Updated: Dec 21, 2021

Rod Stewart is probably the world's most famous model railway enthusiast, but a new kid on the block may be on his way to taking that crown. For sheer size, there's no contest.

Simon George spent many hours as a child watching the trains rumble back and forth near his home. He loved those carefree childhood days and decided, once he was an adult, to create a scale model of the Heaton Lodge Junction in West Yorkshire - just as it looked in 1983 - the way he fondly remembered it.


Last weekend, having given up his job to dedicate every waking hour to the project, the 53-year-old unveiled what eventually became Britain's biggest model railway – an astonishing labour of love that recreates every detail, from a Tesco carrier bag caught in a tree to manhole covers in the roads. He's certainly got a novel answer to the question: what did you achieve during lockdown?


Included in Mr George's scale model of the 1.5-mile line is a figure of a 12-year-old boy hanging over a fence. That figure is his 12-year-old self, based on a black and white photograph he serendipitously discovered while researching the project in 2014; just one of 400 photographs found online alongside his own images and memories as he made a pictorial map of the area.
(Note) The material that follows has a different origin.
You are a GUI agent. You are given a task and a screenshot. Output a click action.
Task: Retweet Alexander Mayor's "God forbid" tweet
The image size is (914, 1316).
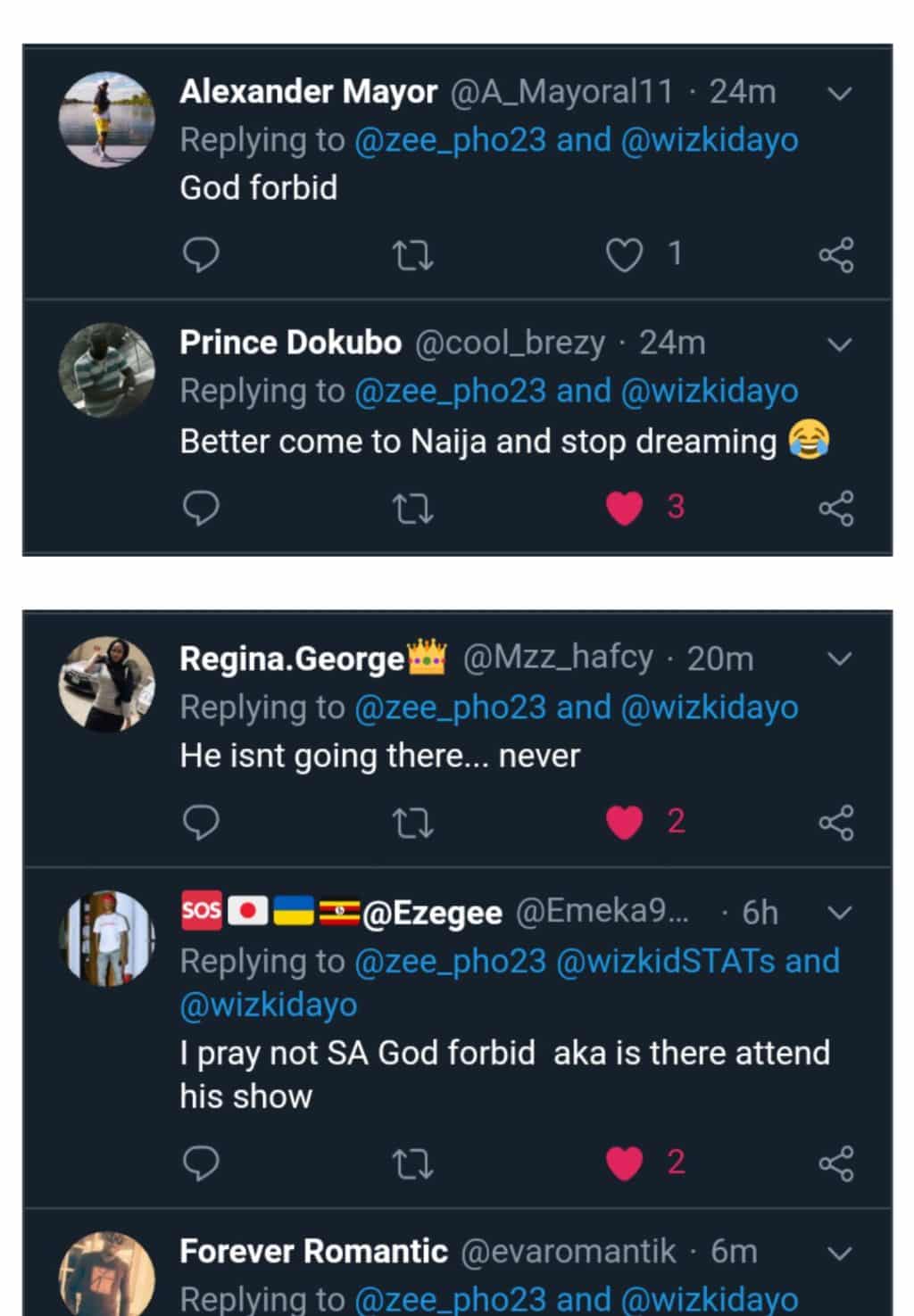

He started making the model at home, focusing on one small section at a time. When it became too big, he realised the project was going to need serious investment in terms of time, money and space. So, in 2017, he sold his share of a supercar driving experience company and leased the basement of a large mill to house the track, which he then focused on full time. The Covid pandemic and lockdown gave him even more scope to concentrate on the project.


The completed model, which cost around £250,000, features scale models of 30 trains running on 1,500m of track to a specific timetable displayed on arrival boards. It took two friends three years to create the software that makes the railway fully automated.


For such a vast model, moving it out of the mill so it could go on public display, was another major accomplishment. He designed and commissioned 40 purpose-built handcarts to transport it in three lorries, and the track is on now on public display at Wakefield Market, Yorkshire, until 19 December. His hopes to take the model railway, all 1.5 miles of it, on a national tour next year.


"Sometimes I look up and, for a split second, I'm back there in 1983," he said. "The lights, the sounds, the smell of the fake diesel fumes – it's deja vu."